VILNIUS – Moscow's claims that Ukraine is in the "final stages" of developing a "dirty bomb" have to be taken very seriously, Lithuanian Foreign Minister Gabrielius Landsbergis said on Tuesday.
He was commenting on the allegations made by Russian Defense Minister Sergei Shoigu during phone calls to his counterparts from several NATO countries.
"It is very reminiscent of Russia's statements in the run-up to February 24 [...], when false information was being spread about allegedly existing chemical plants in Ukraine," Landsbergis told LRT Radio.
"Some partners took this seriously, but not all of them," the minister said. "We thought this was just a campaign of lies by Russia, but we see what it has turned into."
"There are the same repercussions now, and I believe they have to be taken very seriously," Lithuania's top diplomat said.
"I am very pleased with NATO partners' joint statement saying that we will not give in to lies, that we will continue to help Ukraine and that no one believes the information being spread by Russia," he said.
The term "dirty bomb" usually refers to a conventional bomb with radioactive, biological or chemical materials that are disseminated in an explosion.

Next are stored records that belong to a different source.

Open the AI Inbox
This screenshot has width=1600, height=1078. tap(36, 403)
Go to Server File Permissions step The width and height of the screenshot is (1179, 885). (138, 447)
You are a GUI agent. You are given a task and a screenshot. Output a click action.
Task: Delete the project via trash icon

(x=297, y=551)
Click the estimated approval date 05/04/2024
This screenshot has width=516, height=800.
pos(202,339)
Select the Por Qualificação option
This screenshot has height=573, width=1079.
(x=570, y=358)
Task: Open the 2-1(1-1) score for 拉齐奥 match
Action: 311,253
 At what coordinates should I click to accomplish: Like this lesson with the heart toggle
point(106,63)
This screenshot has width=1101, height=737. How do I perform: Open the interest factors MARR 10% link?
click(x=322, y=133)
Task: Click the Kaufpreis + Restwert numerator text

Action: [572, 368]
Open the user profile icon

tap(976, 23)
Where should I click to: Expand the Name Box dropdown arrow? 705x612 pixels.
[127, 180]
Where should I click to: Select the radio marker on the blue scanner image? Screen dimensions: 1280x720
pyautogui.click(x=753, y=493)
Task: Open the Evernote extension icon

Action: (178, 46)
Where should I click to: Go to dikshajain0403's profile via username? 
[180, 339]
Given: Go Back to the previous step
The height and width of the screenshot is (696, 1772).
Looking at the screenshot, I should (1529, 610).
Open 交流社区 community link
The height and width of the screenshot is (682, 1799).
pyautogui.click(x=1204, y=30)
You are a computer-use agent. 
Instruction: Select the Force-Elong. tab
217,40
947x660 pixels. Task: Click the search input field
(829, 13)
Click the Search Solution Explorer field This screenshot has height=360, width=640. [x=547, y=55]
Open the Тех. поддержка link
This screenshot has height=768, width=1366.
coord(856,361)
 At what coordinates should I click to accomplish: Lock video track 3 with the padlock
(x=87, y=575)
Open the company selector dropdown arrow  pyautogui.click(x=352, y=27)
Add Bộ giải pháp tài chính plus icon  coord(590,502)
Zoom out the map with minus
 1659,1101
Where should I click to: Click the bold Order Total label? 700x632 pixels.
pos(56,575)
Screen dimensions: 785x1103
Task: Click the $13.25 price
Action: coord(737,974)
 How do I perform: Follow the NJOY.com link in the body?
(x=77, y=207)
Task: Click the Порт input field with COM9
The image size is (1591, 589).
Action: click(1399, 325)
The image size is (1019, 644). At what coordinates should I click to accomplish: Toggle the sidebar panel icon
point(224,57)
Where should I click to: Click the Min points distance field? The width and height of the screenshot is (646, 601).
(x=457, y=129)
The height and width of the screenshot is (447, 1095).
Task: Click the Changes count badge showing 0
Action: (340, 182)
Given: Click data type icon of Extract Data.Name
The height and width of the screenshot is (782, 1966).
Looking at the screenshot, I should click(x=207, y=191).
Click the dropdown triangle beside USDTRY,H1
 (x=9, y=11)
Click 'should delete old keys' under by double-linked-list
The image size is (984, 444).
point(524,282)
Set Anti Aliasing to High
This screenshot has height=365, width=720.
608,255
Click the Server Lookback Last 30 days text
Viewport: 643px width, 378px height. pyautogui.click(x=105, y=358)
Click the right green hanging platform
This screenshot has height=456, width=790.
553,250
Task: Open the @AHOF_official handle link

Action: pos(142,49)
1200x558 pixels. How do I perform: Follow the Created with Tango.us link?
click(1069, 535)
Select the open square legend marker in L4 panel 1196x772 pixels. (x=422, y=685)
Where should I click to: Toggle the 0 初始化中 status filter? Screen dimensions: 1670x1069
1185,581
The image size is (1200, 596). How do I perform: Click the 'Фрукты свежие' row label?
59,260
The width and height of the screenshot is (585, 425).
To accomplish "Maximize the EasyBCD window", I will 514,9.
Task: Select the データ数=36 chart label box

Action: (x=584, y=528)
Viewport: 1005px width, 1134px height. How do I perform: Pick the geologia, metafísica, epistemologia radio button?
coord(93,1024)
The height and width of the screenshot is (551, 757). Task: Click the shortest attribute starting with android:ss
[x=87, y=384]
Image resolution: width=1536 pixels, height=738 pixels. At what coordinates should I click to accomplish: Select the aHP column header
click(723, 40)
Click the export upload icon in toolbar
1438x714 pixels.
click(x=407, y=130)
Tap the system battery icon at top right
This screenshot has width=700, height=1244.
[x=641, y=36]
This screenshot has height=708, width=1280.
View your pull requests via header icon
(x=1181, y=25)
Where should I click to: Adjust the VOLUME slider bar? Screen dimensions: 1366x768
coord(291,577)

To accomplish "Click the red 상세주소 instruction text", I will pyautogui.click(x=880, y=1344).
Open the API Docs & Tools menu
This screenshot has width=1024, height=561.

The United States, the United Kingdom dismissed Russia's claims in a joint statement on Sunday, as did Ukrainian President Volodymyr Zelensky.
According to Landsbergis, partner countries must be prepared for an escalation of the situation and continue to step up their support for Ukraine.
"Could this mean that Russia will escalate it further? I think we need to be prepared for a possible escalation despite Shoigu's calls," he told the radio station.
"Russia is losing the war and may escalate it in the stage of defeat, but our response must be one of more assistance to Ukraine."